I just got his piano quartets, string trios, Piano Wind Quintet, and Piano Wind trio. I must say I am pleasantly surprised that they are this good and enjoyable.
My first introduction to Herzogenberg was by his first 2 symphonies. I wasn't at all impressed, but I decided to gave his chamber music a try. They are quite good.


----------



## Sid James (Feb 7, 2009)

I've only heard his _Horn Trio_, and I thought that was quite enjoyable music (even though it's not really 'challenging' in any way). I think it sounded somewhat different to Brahms though, and maybe it is somewhat unwise to compare the two?


----------



## starry (Jun 2, 2009)

You were dismissing him when I mentioned him in the other thread Brahms school v Wagner school, or whatever it was called.  I said there that the chamber music of the 'conservative' style is quite good at times.


----------



## Sebastien Melmoth (Apr 14, 2010)

Yes, and check Kößler and Robert Fuchs.


----------



## Quartetfore (May 19, 2010)

*herzogenberg*

I have just signed up, and I am glad to post a reply. CPO is now releasing recordings of Herzogenbergs String Quartets, String Quintets, and piano and string music. A recording to look for, is the one of his 2 Piano Trios on the CPO label. Very fine "Romantic" works, and very recorded. Best, Quartetfore.


----------



## ScipioAfricanus (Jan 7, 2010)

starry said:


> You were dismissing him when I mentioned him in the other thread Brahms school v Wagner school, or whatever it was called.  I said there that the chamber music of the 'conservative' style is quite good at times.

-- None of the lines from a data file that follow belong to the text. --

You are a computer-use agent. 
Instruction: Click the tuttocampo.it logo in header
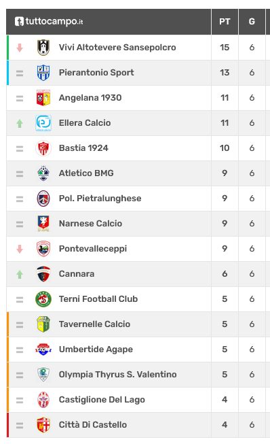tap(49, 21)

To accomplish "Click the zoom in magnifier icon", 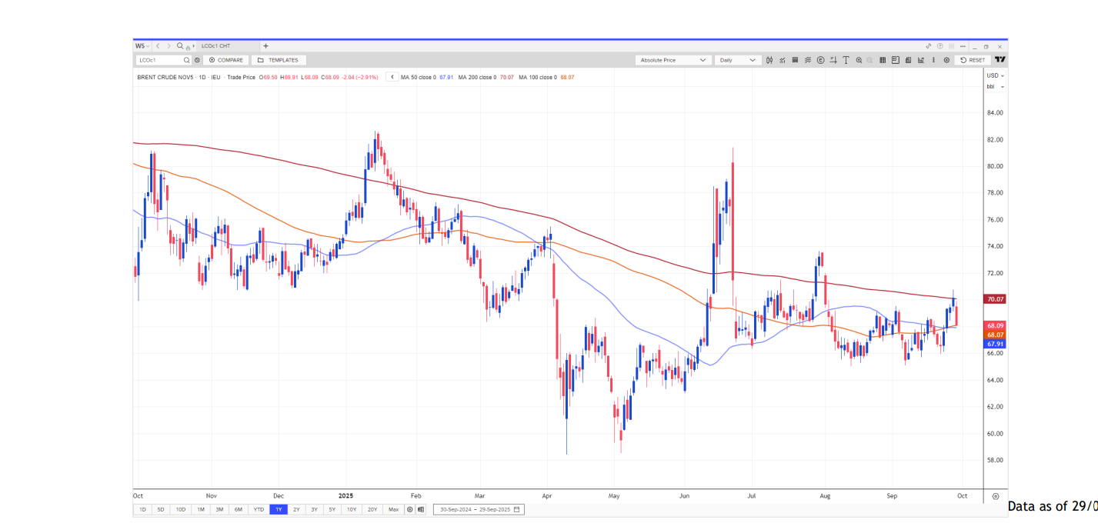I will click(x=858, y=60).
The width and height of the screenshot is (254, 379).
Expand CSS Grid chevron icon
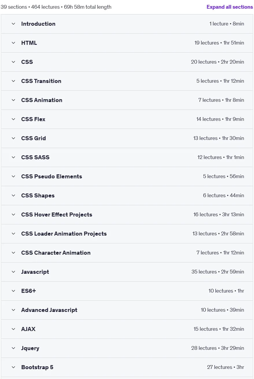[13, 138]
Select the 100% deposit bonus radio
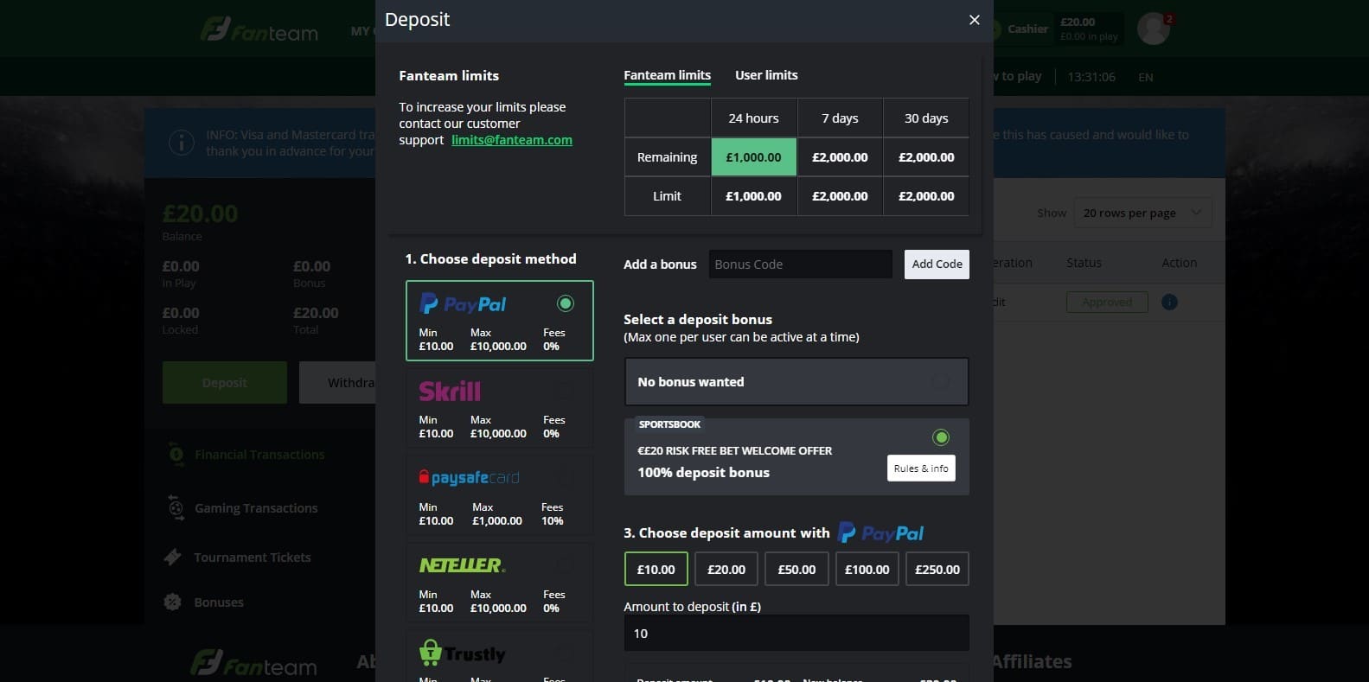Viewport: 1369px width, 682px height. pyautogui.click(x=940, y=437)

I said a mini addiction, not a full blown addiction


----------



## ScipioAfricanus (Jan 7, 2010)

Sebastien Melmoth said:


> Yes, and check Kößler and Robert Fuchs.


I will do so.

@Quartetfore, his piano trios are on my list of works that I want to sample.


----------



## Quartetfore (May 19, 2010)

Of all the works that I know (Robert Fuchs) which includes the first 2 quartets, a string trio, the 2 piano trios, and several Violin sonatas I think that the best by far is the first piano trio. Best, Quartetfore


----------



## Sebastien Melmoth (Apr 14, 2010)

Also the small oeuvre of Brahms' only pupil Gustav *Jenner* is worth a peep.


----------